L'Arcivescovo di Milano, Mario Delpini, a Portofranco.

Delpini a Portofranco: «La vita è un'attrattiva»

L'Arcivescovo di Milano in visita al Centro di aiuto allo studio. L'attesa, le testimonianze di ragazzi e volontari, la consegna dei premi intitolati al fondatore, don Giorgio Pontiggia. Ecco cosa è successo
Davide Grammatica

L’aria di Portofranco è elettrica. C’è chi corre per gli ultimi preparativi, chi sistema i microfoni, chi organizza l’accoglienza. E c’è chi continua a guardare giù dalla finestra. È giovedì 30 maggio. In programma, la festa di fine anno. E sta arrivando l’arcivescovo di Milano, monsignor Mario Delpini. È la sua prima volta al Centro di aiuto allo studio di viale Papiniano, che compirà l’anno prossimo vent’anni. «In questo momento mi sento un po’ l’Innominato», dice Alberto Bonfanti, presidente di Portofranco, accogliendo con una battuta Delpini: «Lo ringrazio per essere il padre di questa nostra comunità che non ha confini di lingua né di religione, una famiglia unita». E sono proprio i protagonisti di questa “avventura educativa”, studenti e volontari, che raccontano all’Arcivescovo chi sono e quello che vivono tra quelle aule tutti i giorni.

Parte Riccardo, Lettere classiche in Cattolica. Da due anni viene a Portofranco una volta a settimana come volontario: «Una volta stavo seguendo un ragazzo nella traduzione di Seneca. Era molto in gamba. Gli ho chiesto che cosa volesse dire, secondo lui, il contenuto di quello che avevamo davanti.
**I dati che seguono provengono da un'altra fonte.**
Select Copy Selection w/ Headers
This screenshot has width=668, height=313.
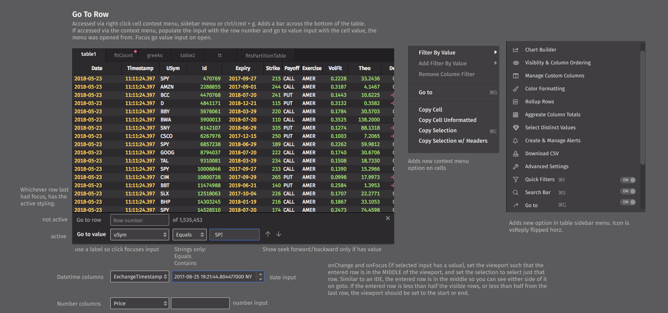coord(453,141)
Era sorpreso: nessuno gli aveva mai chiesto la sua opinione». Non si tratta di un episodio sporadico, insiste Riccardo: «Questa fioritura nel suo volto l’ho vista in molti altri ragazzi che vengono qui». Basti guardare a come è nata la cucina del Centro, spiega: «La necessità di dover mangiare prima delle lezioni del pomeriggio per tanti che arrivano direttamente da scuola ha unito e messo in moto ragazzi e staff per costruire un piccolo spazio dove preparare il pranzo. Può sembrare la risposta a un bisogno secondario, un accessorio. Invece anche questo permette che lo studio non diventi pesante, per loro e per me».
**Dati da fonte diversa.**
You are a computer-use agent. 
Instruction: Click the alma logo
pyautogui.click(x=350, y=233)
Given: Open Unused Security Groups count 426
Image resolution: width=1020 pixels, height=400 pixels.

Monica, invece, inizia scusandosi: «Non parlo bene come Riccardo». È una delle tante studentesse straniere che frequentano Portofranco. E per lei, ormai, è una seconda casa: «Ho 17 anni. L’anno scorso è morta mia madre. Pensavo che la mia famiglia fosse distrutta, e io con lei». Ma poi è arrivata a Portofranco: «Nessuno mi ha costretta, ma era una possibilità. Non il classico posto con gente per cui lo studio è un peso». Monica lo capisce proprio in un periodo in cui era decisa a lasciare la scuola: «C’erano persone che mi volevano bene, che mi dicevano di non farlo. E mi hanno aiutata a ricominciare. Questo posto diventava sempre di più una seconda famiglia. Lo percepivo io, e lo percepiva chi mi stava intorno».
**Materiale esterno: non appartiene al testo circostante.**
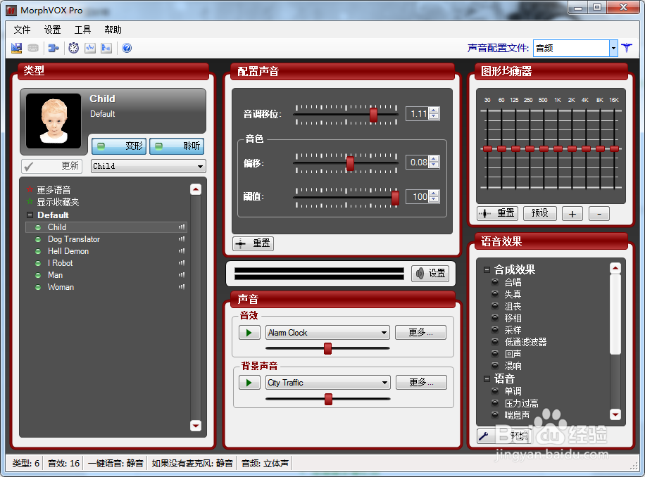Viewport: 645px width, 477px height.
Task: Click the funnel filter icon beside voice profile
Action: [x=627, y=48]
Delpini ascolta le testimonianze, parlerà alla fine, dopo quella di Giovanni, professore in pensione, “veterano” a Portofranco, qui fin dal primo giorno. All’Arcivescovo racconta di vite e fatti che gli sono passati davanti. Come quando arrivò una delegazione universitaria russa impegnata in alcune ricerche di pedagogia. «Non riuscivano a capire come si potesse aiutare gratuitamente qualcuno, sempre con uno sguardo di sospetto, come se non fosse possibile». Ancora, le lacrime di una madre davanti ad alcuni universitari che iniziavano il turno di caritativa: «Piangeva sempre per le cose belle, ci raccontò poi suo figlio». Giovanni racconta anche di suor Ada, scomparsa di recente: «Insegnava principalmente ai nuovi stranieri. Insisteva sempre su cose come dittongo e accento circonflesso. Litigavamo spesso per questo, ma anche perché, malata, non si voleva curare. Eppure non ha mai smesso di venire qui e a San Vittore, dove aiutava i carcerati. Fino ai suoi ultimi giorni. “Non capisci niente”, replicava lei: “doveva” stare con i suoi ragazzi».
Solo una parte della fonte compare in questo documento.